Ancient History… Literally
Ancient Babylonians were reportedly the first people to make New Year’s resolutions almost 4,000 years ago. According to History, the Babylonians celebrated a 12-day long festival called Akitu. The purpose of Akitu was to crown new kings or reaffirm the leadership of the current one. People made promises to the gods that they would repay all debts and return any borrowed items. These promises are considered to be the beginning of New Year’s resolutions.
Ancient Rome celebrated a similar practice where sacrifices were made to deities along with promises of good conduct. They did this to please the Janus, a two-faced spirit who inhabited doorways and arches. Ancient Romans believe Janus would look back on the previous year and into the future.
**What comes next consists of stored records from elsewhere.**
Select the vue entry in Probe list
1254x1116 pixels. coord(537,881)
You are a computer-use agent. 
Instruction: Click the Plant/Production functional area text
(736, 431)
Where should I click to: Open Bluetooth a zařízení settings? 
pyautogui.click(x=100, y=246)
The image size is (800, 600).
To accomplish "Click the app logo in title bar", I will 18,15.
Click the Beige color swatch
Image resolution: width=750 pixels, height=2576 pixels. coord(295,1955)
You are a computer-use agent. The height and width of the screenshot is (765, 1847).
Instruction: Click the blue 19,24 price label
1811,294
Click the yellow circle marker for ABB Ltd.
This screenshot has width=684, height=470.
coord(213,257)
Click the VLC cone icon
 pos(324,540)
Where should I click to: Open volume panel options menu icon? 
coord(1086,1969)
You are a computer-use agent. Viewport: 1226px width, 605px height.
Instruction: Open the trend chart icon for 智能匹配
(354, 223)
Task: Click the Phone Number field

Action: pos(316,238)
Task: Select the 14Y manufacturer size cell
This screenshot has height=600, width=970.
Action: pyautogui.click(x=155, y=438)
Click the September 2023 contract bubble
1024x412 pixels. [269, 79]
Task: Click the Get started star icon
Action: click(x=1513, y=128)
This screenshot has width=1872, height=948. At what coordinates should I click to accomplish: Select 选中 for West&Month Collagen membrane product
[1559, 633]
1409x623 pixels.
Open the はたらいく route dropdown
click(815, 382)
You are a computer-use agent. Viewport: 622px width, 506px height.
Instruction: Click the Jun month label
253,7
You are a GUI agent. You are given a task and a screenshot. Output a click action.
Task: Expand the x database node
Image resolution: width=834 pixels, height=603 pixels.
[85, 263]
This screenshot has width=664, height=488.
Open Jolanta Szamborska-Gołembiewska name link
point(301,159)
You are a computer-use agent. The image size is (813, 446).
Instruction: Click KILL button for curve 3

Early Christians believed the new year was about acknowledging past mistakes and pledging to do better. In 1740 they began holding night services for new years to serve as a spiritual alternative to the normally rowdy new years celebrations. These services included scripture readings and hymns, but the most important factor was praying and creating resolutions for the coming year.
Over the years, New Year’s resolutions have changed drastically. Instead of the religious roots, the tradition began with, resolutions have become more secular.
Modern-day resolutions are generally focused on self-improvement and achieving new aspirations. People tend to focus on things like fitness and budgeting, things that would overall make them into a better person. But some people focus on making their dreams come true. Traveling more, living life to the fullest, and learning a new skill or hobby are all on go skills top ten most common resolutions list.
In a survey performed by Discover Happy Habits, 31% of the respondents planned on making New Year’s resolutions for 2021. The most popular resolutions were exercising more (50%), losing weight (48%), saving money (44%), and improving diet (39%). These statistics show much more personal-oriented goals compared to the religious ones from centuries before.
The Leesville community is no exception when it comes to making New Year’s resolutions. When it comes to making goals and aspirations for the new year, Leesville does fall a little bit behind. When 27 students were surveyed about their resolutions, 78% claimed they had no resolutions for the new year.
This shows a little less participation compared to other statistics, so how does Leesville feel about New Year’s resolutions?
Jayden Mancini, a sophomore at LRHS, has no plans for resolutions this year. “It is honestly because I have never stuck to my resolution,” said Mancini. She briefly mentioned never being able to stick to her goals for more than a couple of months, which is relatable for many people.
According to a study by the Journal of Clinical Psychology, only 46% of people who made New Year’s resolutions were successful.
New Year’s resolutions have been one of the biggest traditions of new years for thousands of years. Resolutions have gone all the way from religious offerings to something as simple as wanting to exercise more. And despite a sad record of few people completing their resolutions, it does not seem like the tradition is going away any time soon.